TASK -
Retype the lines below, from the one containing "Locate an element" down to the last line, both ends included. Leave the pictures out of your answer.

[Saved entries]
* * * * * * *
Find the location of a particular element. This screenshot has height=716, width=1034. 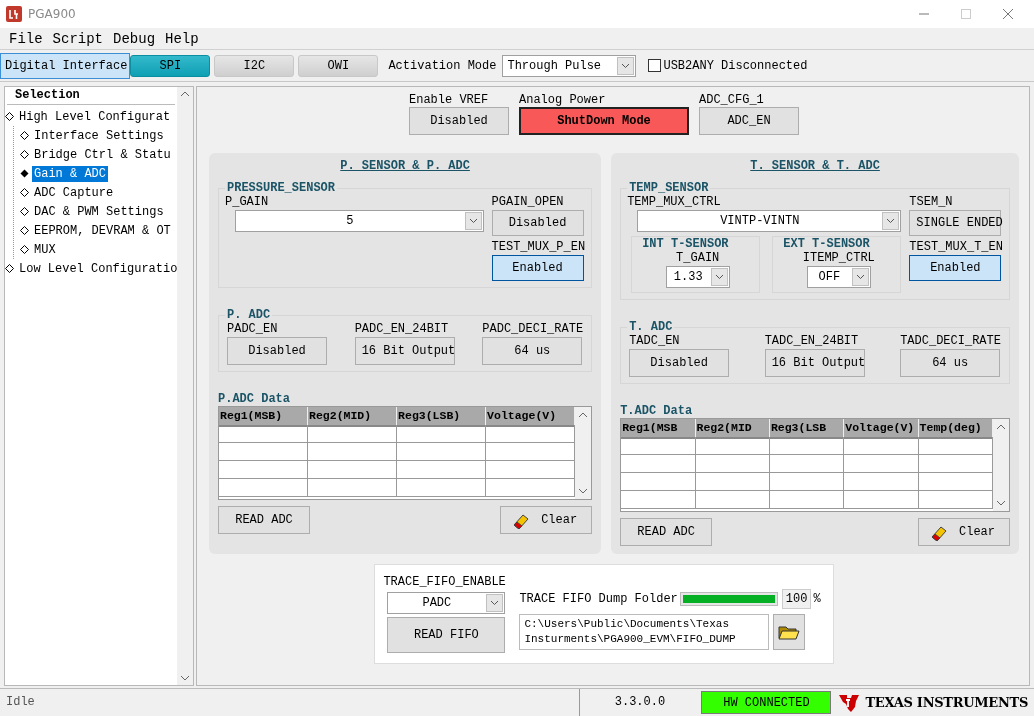

activation-mode-label: Activation Mode is located at coordinates (442, 66).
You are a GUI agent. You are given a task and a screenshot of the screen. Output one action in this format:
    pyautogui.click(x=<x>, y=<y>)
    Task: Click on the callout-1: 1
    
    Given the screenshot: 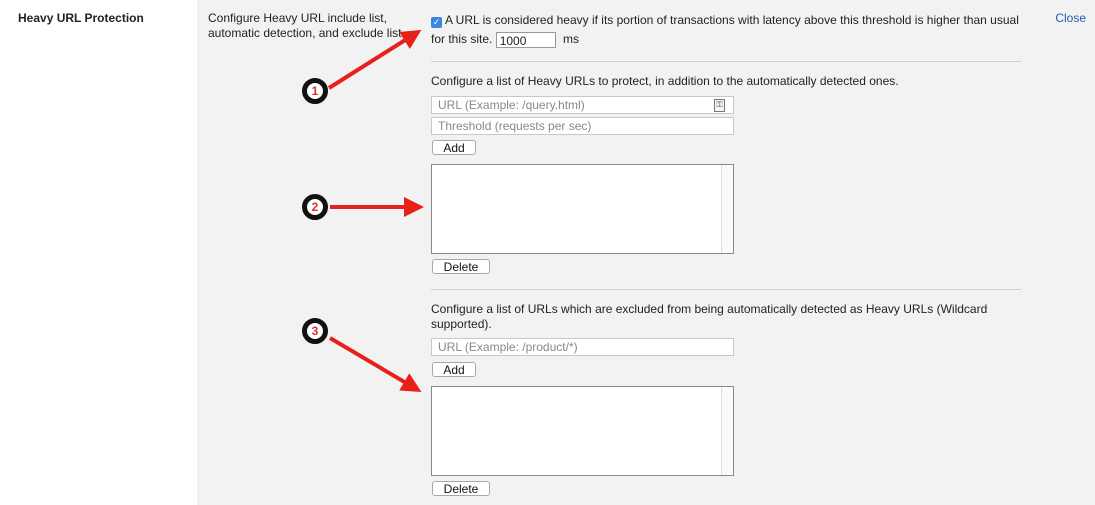 What is the action you would take?
    pyautogui.click(x=315, y=91)
    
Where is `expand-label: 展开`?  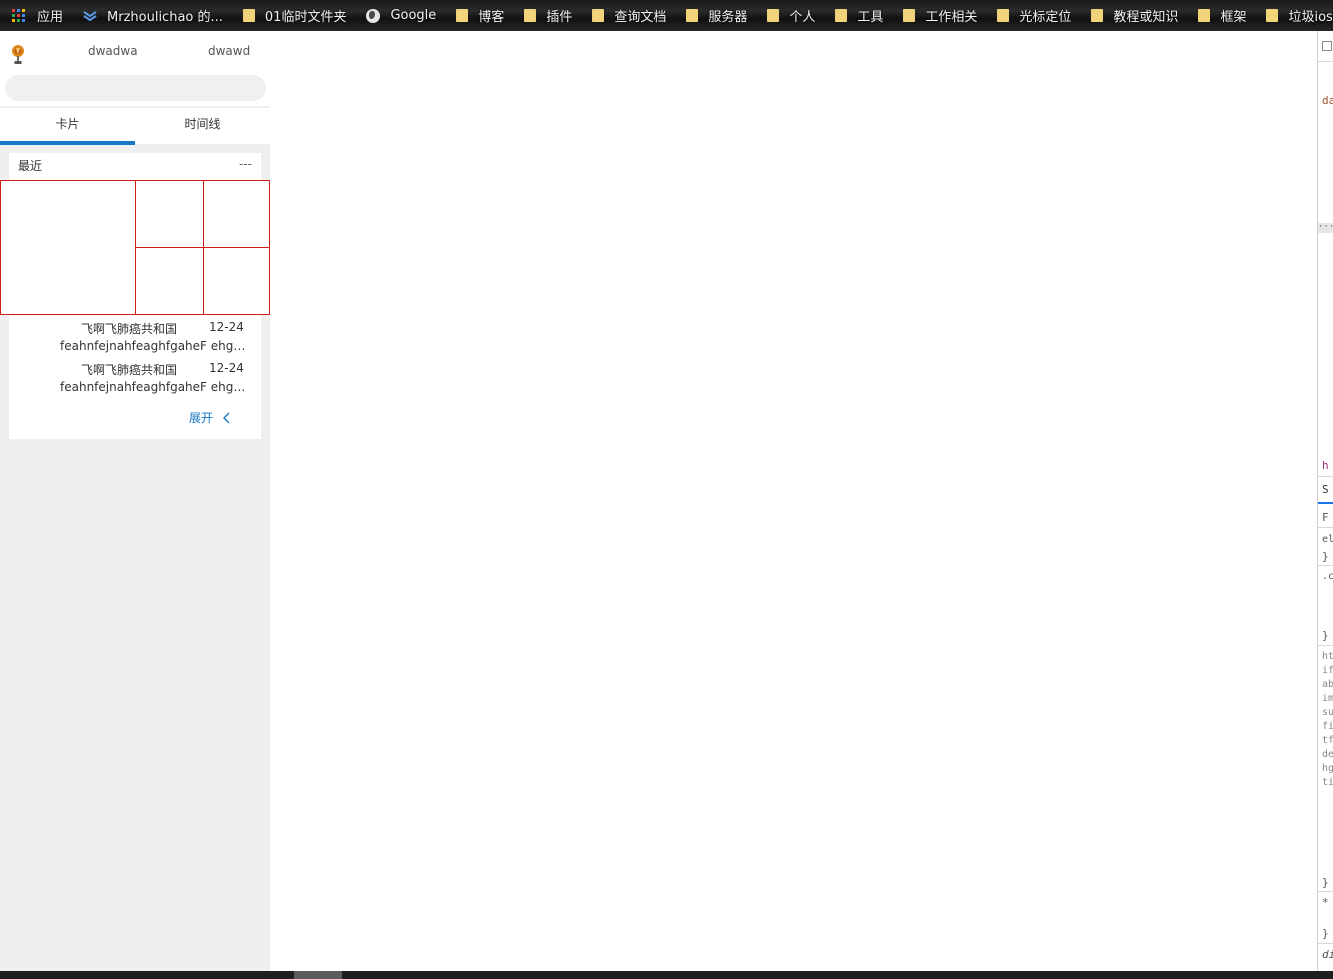
expand-label: 展开 is located at coordinates (202, 418).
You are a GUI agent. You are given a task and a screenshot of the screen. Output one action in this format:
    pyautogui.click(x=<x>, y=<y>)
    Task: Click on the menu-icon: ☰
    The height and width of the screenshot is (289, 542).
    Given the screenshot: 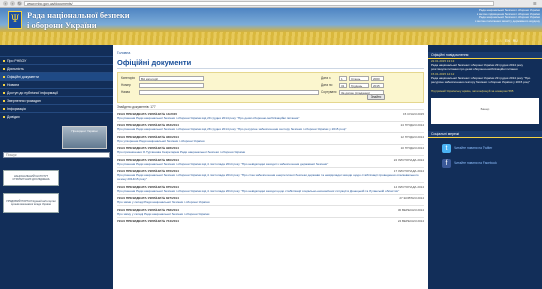 What is the action you would take?
    pyautogui.click(x=536, y=4)
    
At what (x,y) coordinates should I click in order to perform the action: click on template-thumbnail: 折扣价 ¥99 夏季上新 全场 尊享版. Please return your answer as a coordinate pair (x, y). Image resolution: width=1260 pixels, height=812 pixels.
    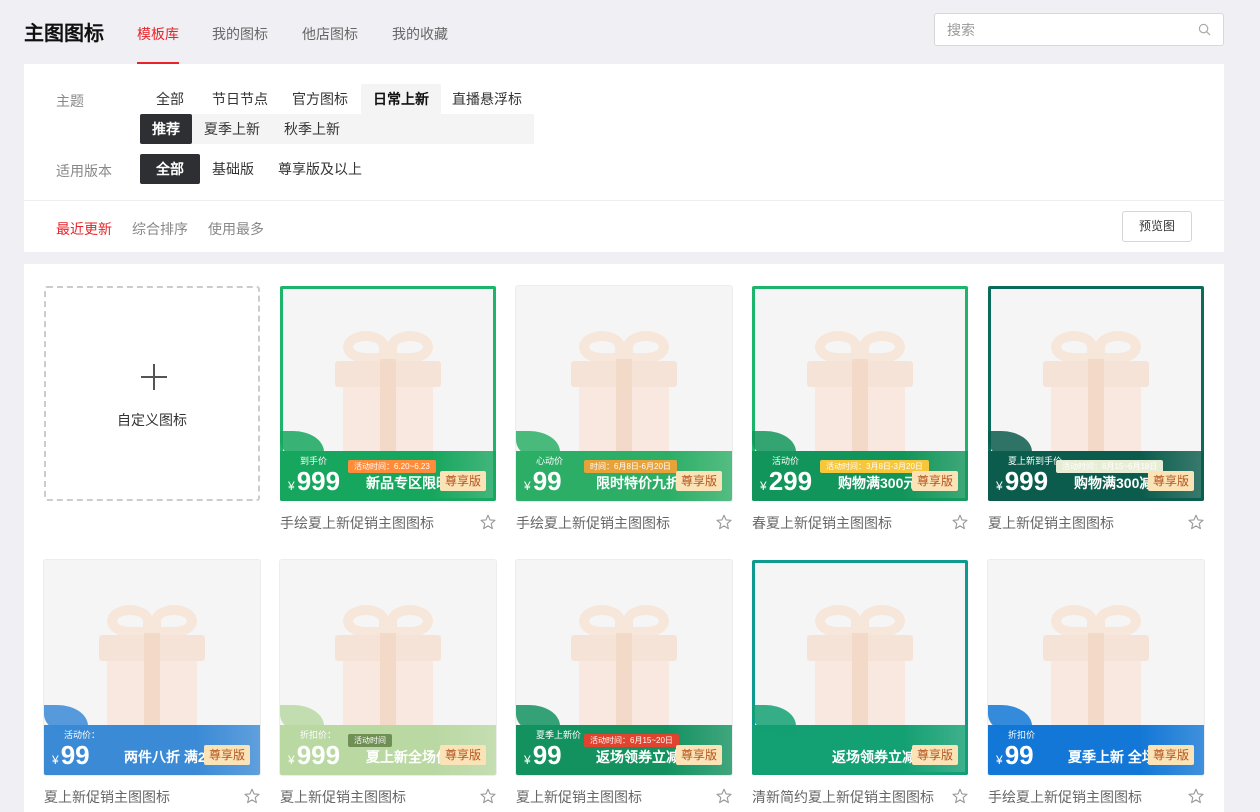
    Looking at the image, I should click on (1096, 668).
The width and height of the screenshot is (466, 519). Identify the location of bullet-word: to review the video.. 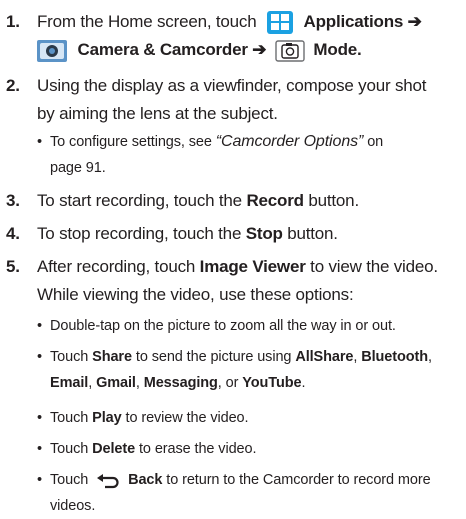
(187, 418).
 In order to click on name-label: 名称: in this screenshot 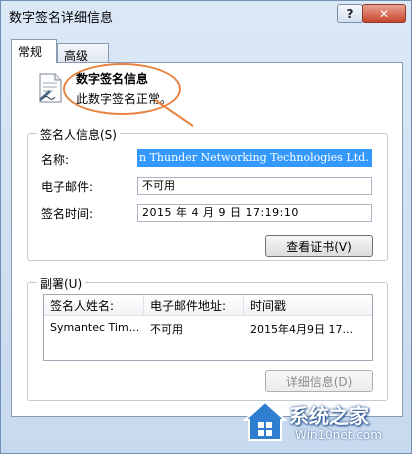, I will do `click(56, 160)`.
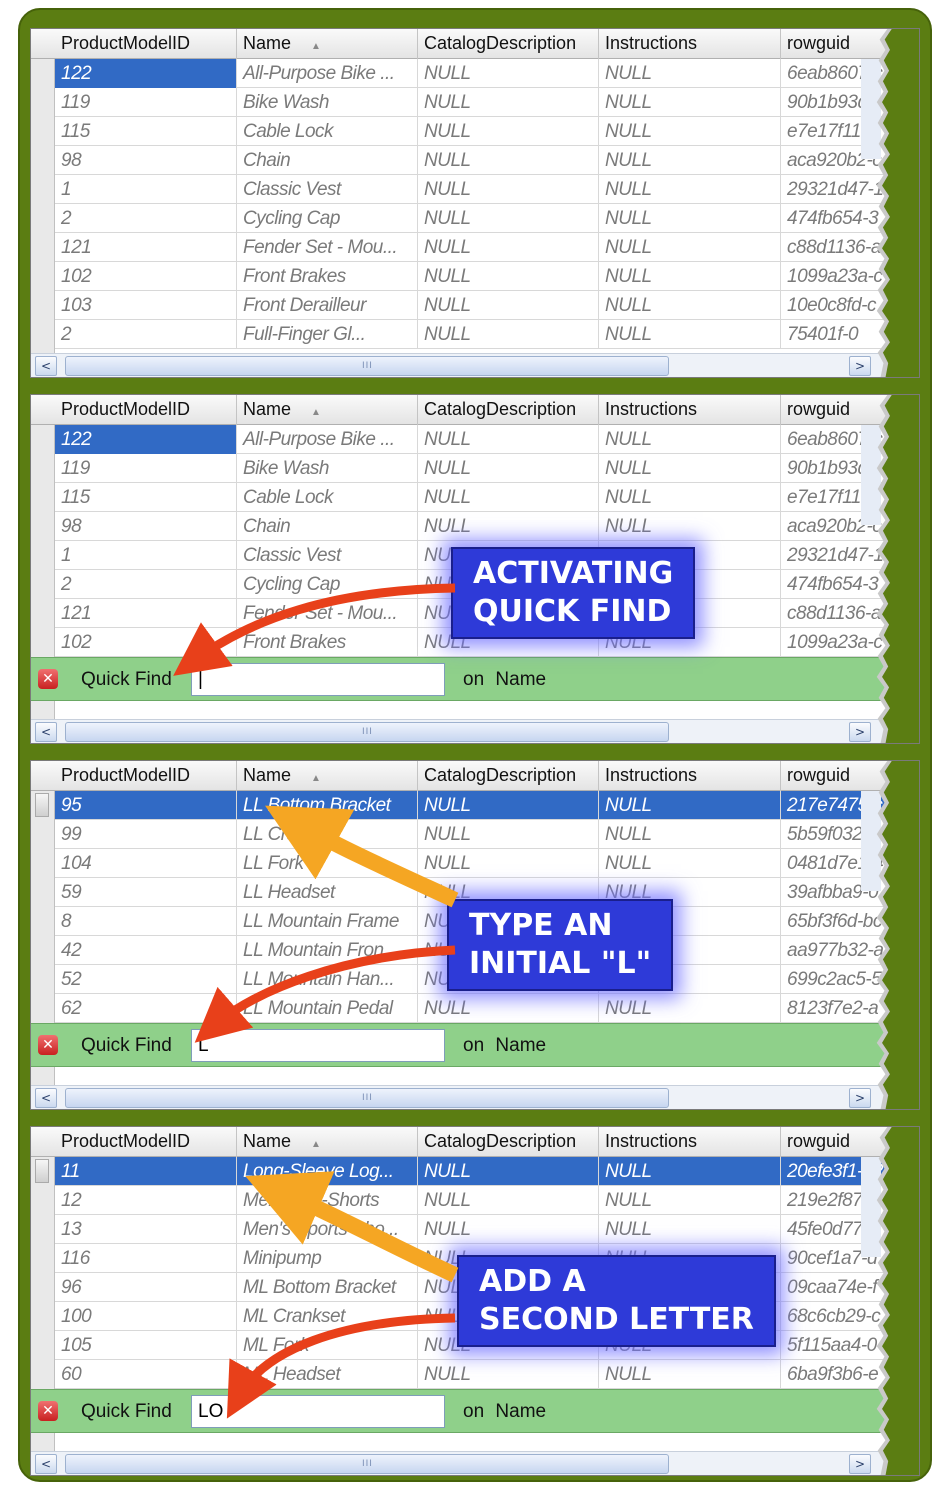  What do you see at coordinates (328, 468) in the screenshot?
I see `table-cell: Bike Wash` at bounding box center [328, 468].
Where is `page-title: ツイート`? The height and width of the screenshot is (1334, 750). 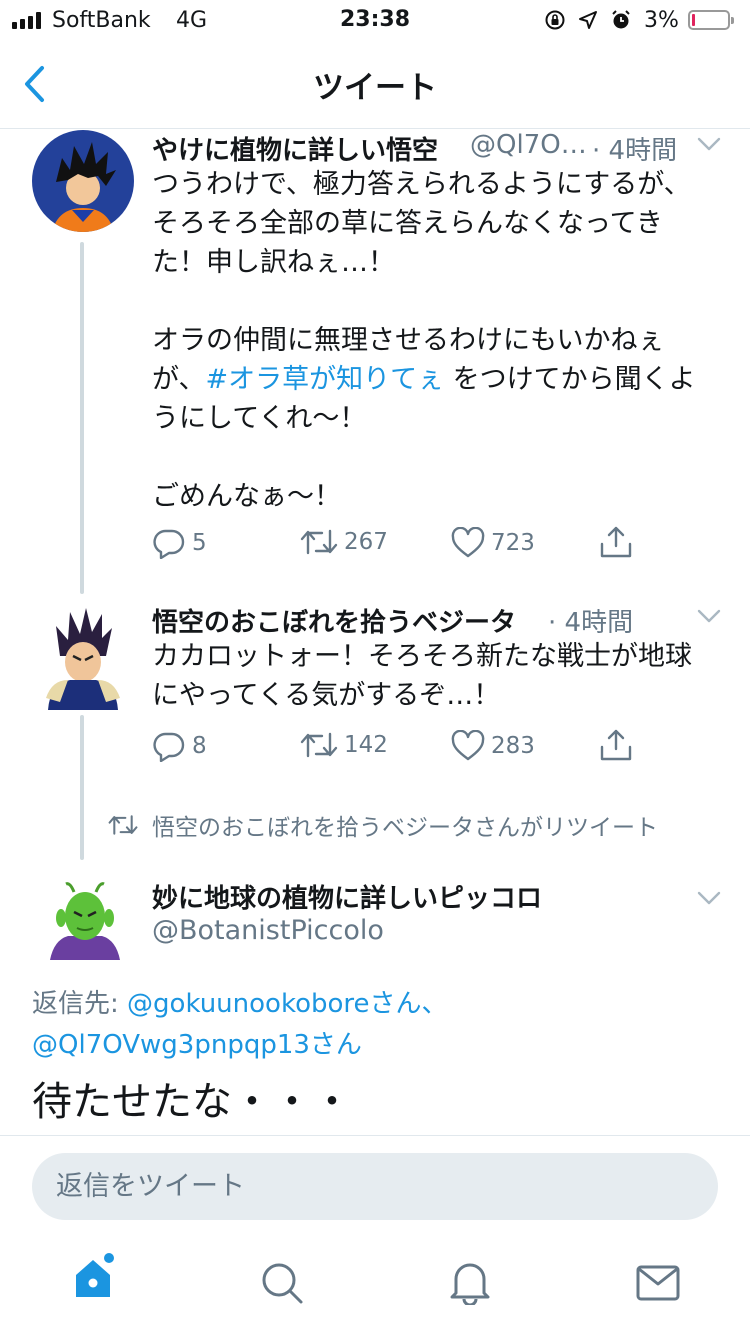 page-title: ツイート is located at coordinates (375, 88).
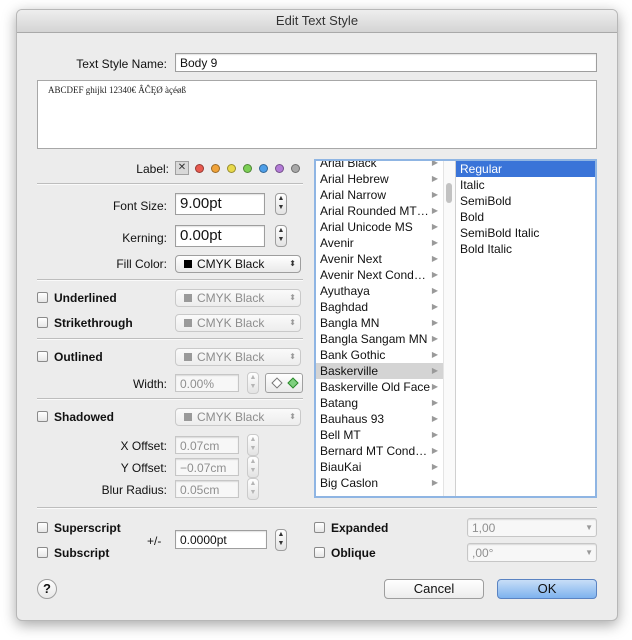  I want to click on label-label: Label:, so click(152, 169).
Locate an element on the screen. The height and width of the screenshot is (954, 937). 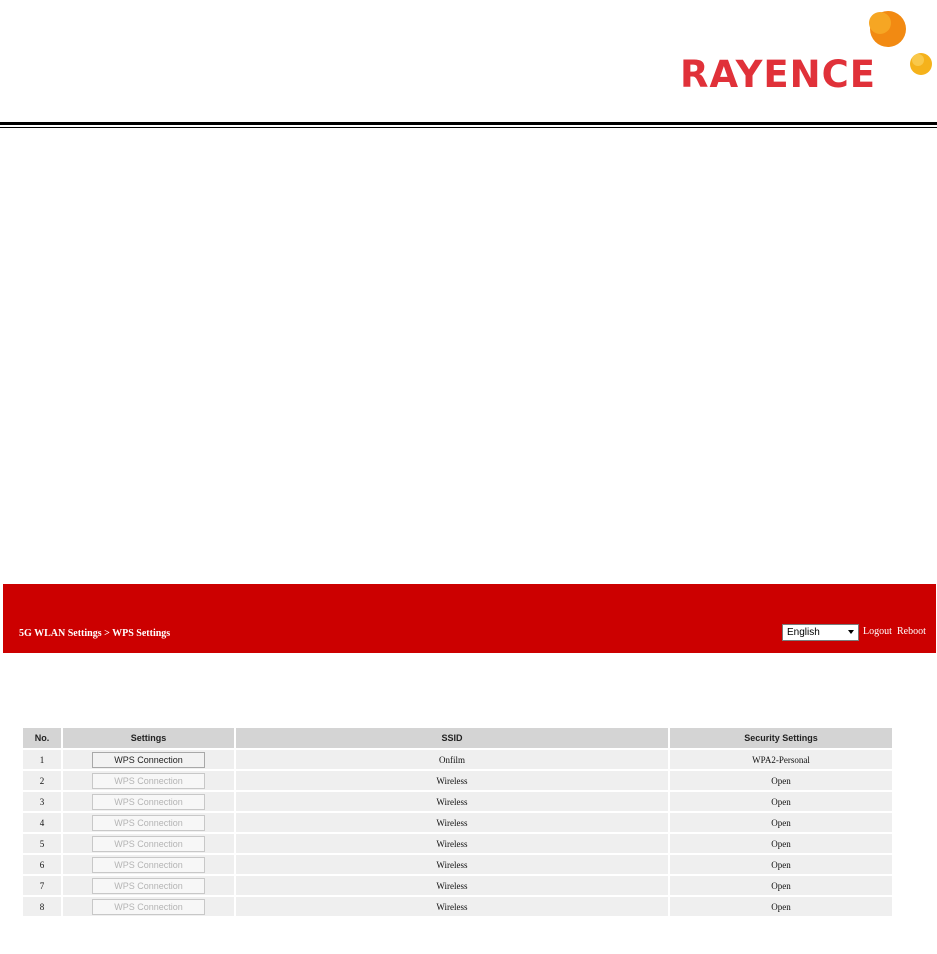
row-number: 6 is located at coordinates (42, 864).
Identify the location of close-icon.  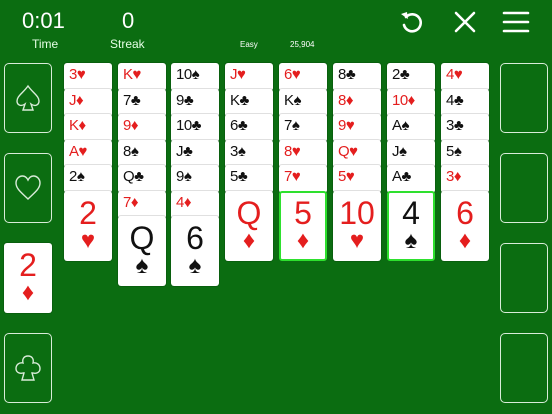
(465, 22).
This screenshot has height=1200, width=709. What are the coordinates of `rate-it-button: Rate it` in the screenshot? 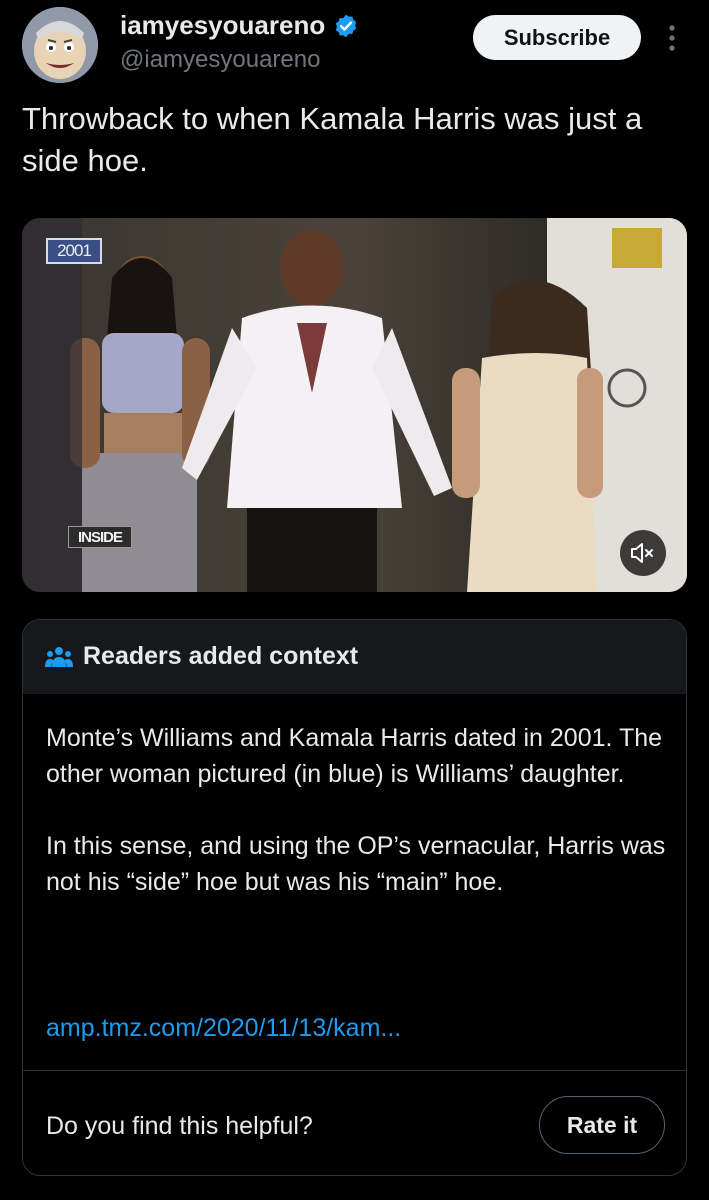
* * * * * * *
SOLUTION FOR THIS EXERCISE -
Locate an element on the screen. The height and width of the screenshot is (954, 937). 
row-number: 6 is located at coordinates (42, 864).
Identify the location of close-icon.  
(465, 22).
This screenshot has height=1200, width=709. What are the coordinates of `rate-it-button: Rate it` in the screenshot? 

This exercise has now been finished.